Data records:

################

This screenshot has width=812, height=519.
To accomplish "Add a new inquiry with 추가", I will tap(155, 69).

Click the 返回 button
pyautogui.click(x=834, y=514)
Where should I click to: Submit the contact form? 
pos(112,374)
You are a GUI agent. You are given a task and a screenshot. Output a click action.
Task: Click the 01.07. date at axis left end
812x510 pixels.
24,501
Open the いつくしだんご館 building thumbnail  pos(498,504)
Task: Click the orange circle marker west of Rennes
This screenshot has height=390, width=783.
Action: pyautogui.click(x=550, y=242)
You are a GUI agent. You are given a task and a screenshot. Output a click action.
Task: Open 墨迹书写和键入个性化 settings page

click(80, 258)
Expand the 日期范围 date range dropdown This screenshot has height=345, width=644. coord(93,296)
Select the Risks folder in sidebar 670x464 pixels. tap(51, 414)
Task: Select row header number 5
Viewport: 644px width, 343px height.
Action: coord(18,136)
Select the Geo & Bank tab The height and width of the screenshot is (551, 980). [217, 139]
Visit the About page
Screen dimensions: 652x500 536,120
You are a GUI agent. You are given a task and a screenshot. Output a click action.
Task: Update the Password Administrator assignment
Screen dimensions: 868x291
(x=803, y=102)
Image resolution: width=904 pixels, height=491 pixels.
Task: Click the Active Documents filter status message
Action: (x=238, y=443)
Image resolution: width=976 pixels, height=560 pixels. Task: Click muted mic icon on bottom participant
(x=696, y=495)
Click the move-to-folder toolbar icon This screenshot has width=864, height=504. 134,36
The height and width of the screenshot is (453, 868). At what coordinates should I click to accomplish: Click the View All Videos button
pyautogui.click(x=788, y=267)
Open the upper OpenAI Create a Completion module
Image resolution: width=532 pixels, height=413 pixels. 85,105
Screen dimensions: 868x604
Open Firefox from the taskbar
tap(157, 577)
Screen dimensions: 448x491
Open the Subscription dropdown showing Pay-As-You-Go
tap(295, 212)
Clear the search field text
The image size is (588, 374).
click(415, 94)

################

Could you print, word for word, the line containing "Task: Click the orange" and every line after it through the end of the records, and nothing else?

- _RESPONSE AREA_:
Task: Click the orange circle marker west of Rennes
This screenshot has height=390, width=783.
Action: pyautogui.click(x=550, y=242)
You are a GUI agent. You are given a task and a screenshot. Output a click action.
Task: Open 墨迹书写和键入个性化 settings page

click(80, 258)
Expand the 日期范围 date range dropdown This screenshot has height=345, width=644. coord(93,296)
Select the Risks folder in sidebar 670x464 pixels. tap(51, 414)
Task: Select row header number 5
Viewport: 644px width, 343px height.
Action: coord(18,136)
Select the Geo & Bank tab The height and width of the screenshot is (551, 980). [217, 139]
Visit the About page
Screen dimensions: 652x500 536,120
You are a GUI agent. You are given a task and a screenshot. Output a click action.
Task: Update the Password Administrator assignment
Screen dimensions: 868x291
(x=803, y=102)
Image resolution: width=904 pixels, height=491 pixels.
Task: Click the Active Documents filter status message
Action: (x=238, y=443)
Image resolution: width=976 pixels, height=560 pixels. Task: Click muted mic icon on bottom participant
(x=696, y=495)
Click the move-to-folder toolbar icon This screenshot has width=864, height=504. 134,36
The height and width of the screenshot is (453, 868). At what coordinates should I click to accomplish: Click the View All Videos button
pyautogui.click(x=788, y=267)
Open the upper OpenAI Create a Completion module
Image resolution: width=532 pixels, height=413 pixels. 85,105
Screen dimensions: 868x604
Open Firefox from the taskbar
tap(157, 577)
Screen dimensions: 448x491
Open the Subscription dropdown showing Pay-As-You-Go
tap(295, 212)
Clear the search field text
The image size is (588, 374).
click(415, 94)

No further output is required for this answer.